Dessa TV não só saiu o brilho, como também o selo A24, posto que muitos elementos remetem às produções da empresa. Músicas lentas, estética atraente – lembrando As Ondas (2019) – e conversas existencialistas marcam presença no longa. Tematicamente, é um prato cheio para a Geração Z, o público LGBTQIAP+ e apreciadores das novas comédias teens com protagonistas deslocados de suas realidades, como Lady Bird: A Hora de Voar (2017) e Booksmart (2019).
A coloração em neon deixa I Saw The TV Glow extremamente charmoso, parecendo uma série da década de 1990, e constroem a narrativa queer com cores de bandeiras da comunidade. A história abre mão da linearidade, vai para passado e futuro, é narrado em primeira pessoa e mistura recursos visuais do programa que eles assistem com o mundo real, causando a sensação de confusão de Owen e Maddy, os personagens principais do longa.

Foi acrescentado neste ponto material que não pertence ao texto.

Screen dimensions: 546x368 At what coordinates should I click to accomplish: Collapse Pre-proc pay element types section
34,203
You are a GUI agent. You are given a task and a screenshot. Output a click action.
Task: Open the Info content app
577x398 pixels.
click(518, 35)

Com a câmera estática, usando de planos ora abertos, ora fechados, ou colocando os protagonistas separados ou juntos, a direção de Schoenbrun não é tão marcante. Embora suas cores possam dar uma sensação de autoralidade, o coração do filme é o enredo e seus diálogos, estes com uma excelente interpretação de Justice Smith, que solta um sorriso volta e meia, como se soubesse que suas falas são ridículas – no sentido mais dramático que um adolescente pode ser.

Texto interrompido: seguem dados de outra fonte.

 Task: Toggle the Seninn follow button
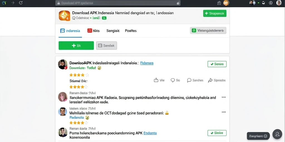tap(217, 64)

Nessa história em que a Televisão provoca identificação e de certa forma desconforto para mudar a realidade, existe uma metalinguagem, mas não explícita, nem dentro da história. Quem assiste ao filme tem os mesmos sentimentos que Owen e Maddy, não com uma série televisionada e, sim, com o Cinema. A garota diz que vai “morrer se continuar nessa cidade”, e o garoto, morador do subúrbio americano, experimenta a sensação de ficar e sentir a deterioração do corpo e de um destino – que ele nunca soube verdadeiramente qual era.
Pelo menos no Brasil, crescer em uma pequena cidade do interior provoca os mesmos sentimentos, principalmente sendo queer, como cita James N. Green em Além do Carnaval: “Para muitos jovens que fugiram do controle e condenação da família, dos parentes e de uma cidade pequena em busca do anonimato das metrópoles”, escreve.
Esse glow perpassa gêneros, faz o masculino querer ser o feminino, criar vínculos com mulheres protagonistas e com divas pop, assim como laços de amizade tendem a solidificar através de vivências comuns de gênero e sexualidade. Entretanto, Schoenbrun dá um salto maior e comenta sobre vida adulta e exaustão, invisibilidade e a ausência de brilho em coisas que no passado podiam se confundir com o sol.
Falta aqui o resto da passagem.